Sure, the DA runs the Western Cape well, by all accounts. But that tells us very little, given that it’s the only province outside the Gauteng city-state that doesn’t have the challenges of impoverished former Bantustans, communal trust lands, and the usual South African make-up of income and overall opportunity.
But the thing you utterly control is yourselves. And too often this sees a public face presented of petty point-scoring against competitors, lopsided attention to the pursuit of power, praying to a leadership altar, silence even at the expense of principle, and hubris.
That’s stuff of “DA first, South Africa second” and it will cost you, even terminally. Or you can fix it.
That will rely partly on ordinary DA members in branches taking back their party from a centre that could do a Van Schalkwyk on them for shallow reward, and it means public representatives acting, in defiance if necessary, in the interests of the public – all of it – and not be blindsided by a Tammany Hall from beyond the Hottentots Hollands. (Ends)
About the speaker
Paul Pereira owns WHAM! Media, a bespoke corporate social investment (CSI) communications service, consulting to various corporate and non-profit organisations. He is a strategic consultant to the Muthobi Foundation’s Nation Builder campaign, an occasional lecturer at the Gordon Institute of Business Science, a Policy Fellow of the SA Institute of Race Relations, board member of Strate Charity Shares, newspaper columnist, and presenter of the weekly Radio Today discussion programme, “Changing Destiny”.

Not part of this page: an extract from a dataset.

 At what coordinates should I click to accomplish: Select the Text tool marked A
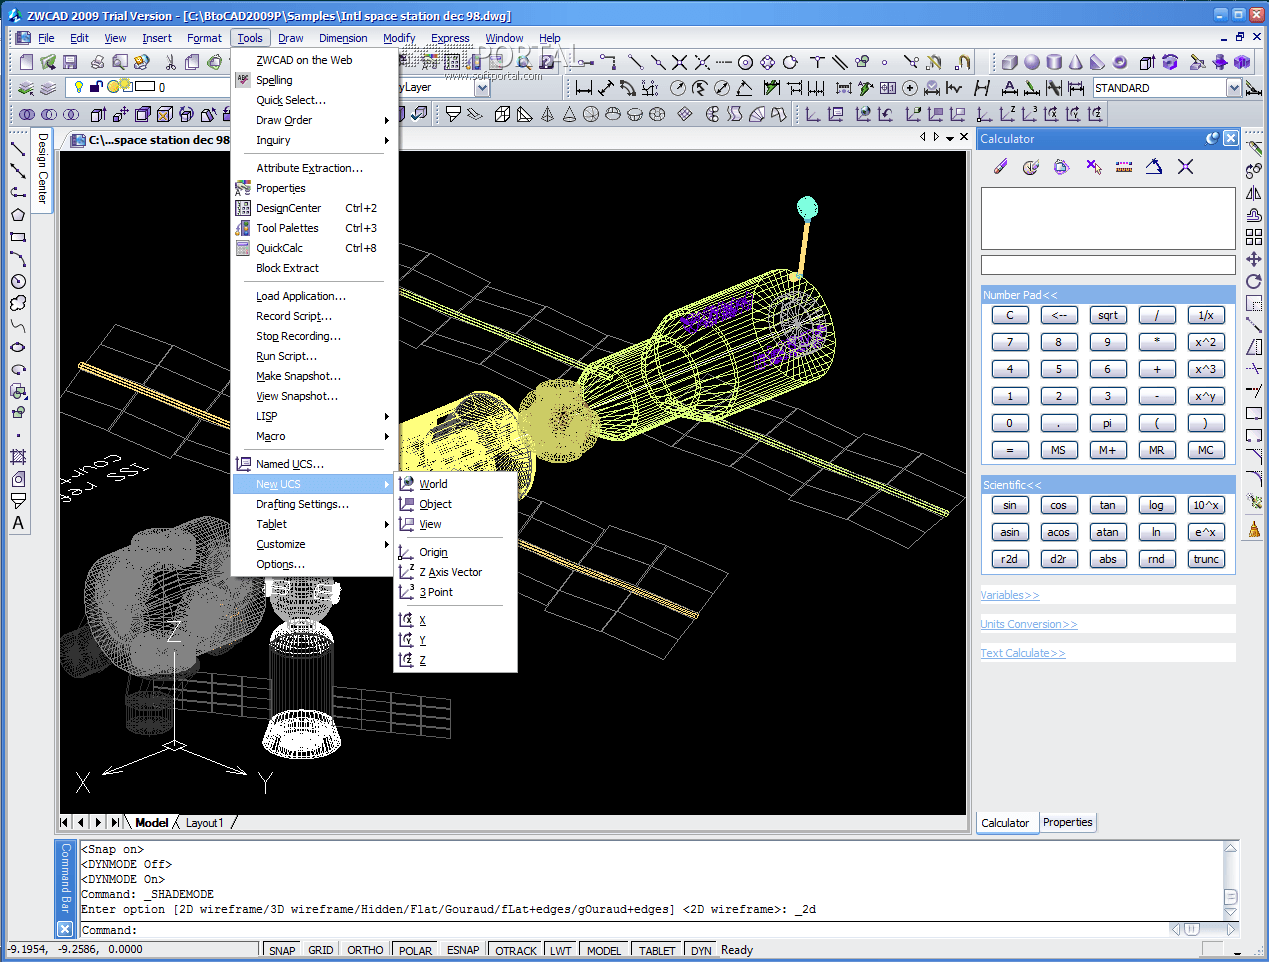18,523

He was formerly an executive of Tshikululu Social Investments (CSI trust managers for Anglo American, De Beers, the FirstRand Group, Discovery, UTi, and others), communications manager of the Nedbank Foundation, national vice-chairman of AFS Interculture SA, and assistant editor of Finance Week magazine.
He was Democratic Party national youth chairperson in 1992, and held elected positions in the Progressive Federal Party from 1985.